# Calculus III



## Handsome Dyke (Oct 4, 2012)

katzurada said:


> Well, actually, I'm still a freshman, so I haven't taken calculus at all yet. I'm working on my 4-year plan, and I want to know if I'm going to do Calc 3 as a senior. This is because I'm only in advanced algebra right now--I would have to take pre-calc over the summer to make Calc 3 available my senior year. My main incentive was to figure out if taking pre-calc this summer would be worth it.


I see. That's a long ways out to plan. I say go for it if you really want to do it. You can adjust your plans later if you need to.


----------



## Full_fathom_4 (Jan 23, 2018)

.


----------



## Full_fathom_4 (Jan 23, 2018)

I think we have a miscommunication. I thought you were doing this scholastic endeavor in the here and now. Like, you were deciding to sign up for Calc 3 in the coming weeks. Let's have you get through calc 1 and 2 first and we'll do it again. I would enjoy it very much. It's a deal?


----------



## tanstaafl28 (Sep 10, 2012)

Lunacik said:


> Is this a calculus question? LOL
> 
> No, but really...this is off topic.


Yeah, I'm kind of "controlled chaos" on a good day. I just noticed your sig line before I realized who you are.


----------



## ImminentThunder (May 15, 2011)

It might be nice to get it out of the way. Or, if you have to take it again in college for some reason, it'd be nice to already be exposed to it. I was way behind you; only took AP calc AB as a senior in HS, but even that helped me when I went to college. It made calc 1 a breeze.

************

- EXERCISE GOAL -
Summarize the Calculus III thread in two sentences.

- GIVEN INFORMATION -
************

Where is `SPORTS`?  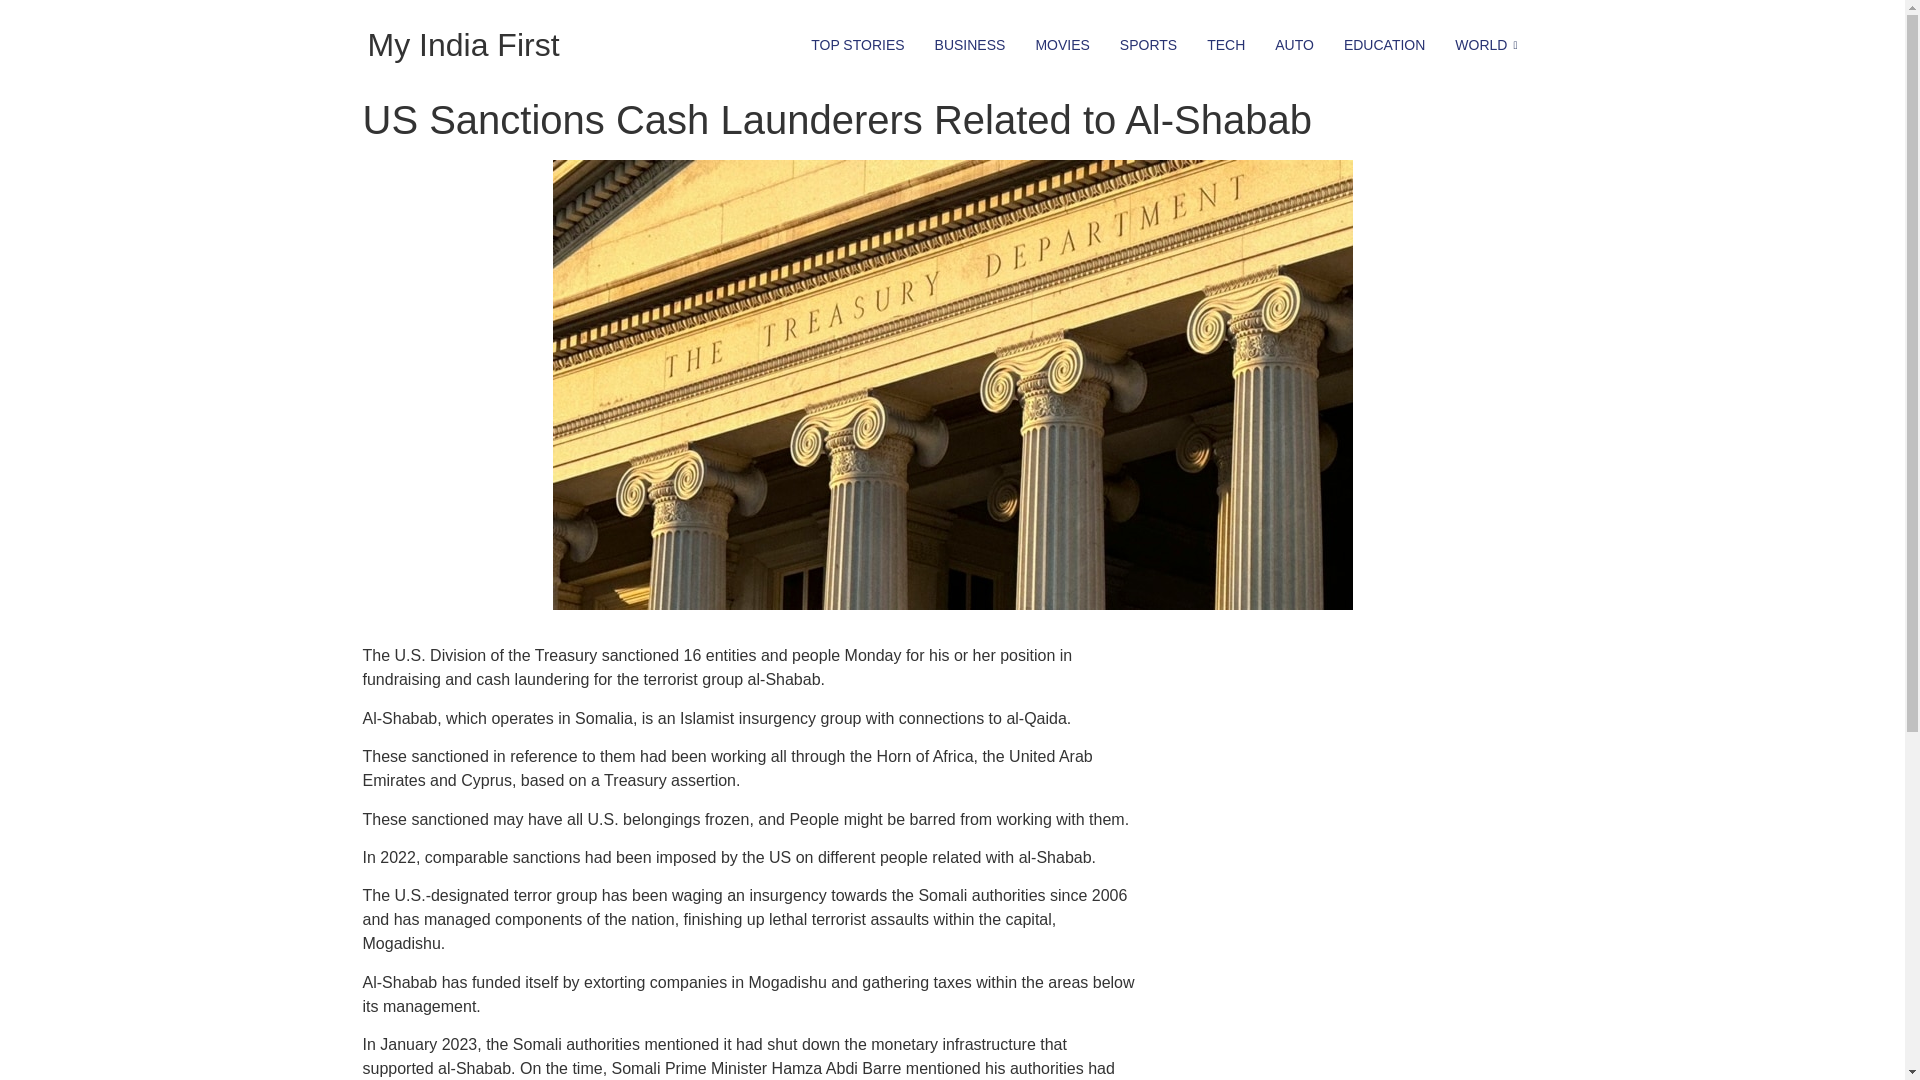
SPORTS is located at coordinates (1148, 44).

************

- EXERCISE RESULT -
A freshman now in advanced algebra wants to know whether taking pre-calc over the summer is worth it to make Calc 3 available senior year; one reply says to go for it and adjust the plans later if needed, while another proposes getting through calc 1 and 2 first and revisiting the question then. A further reply says it might be nice to get it out of the way, noting that taking AP calc AB as a senior in high school made calc 1 in college a breeze.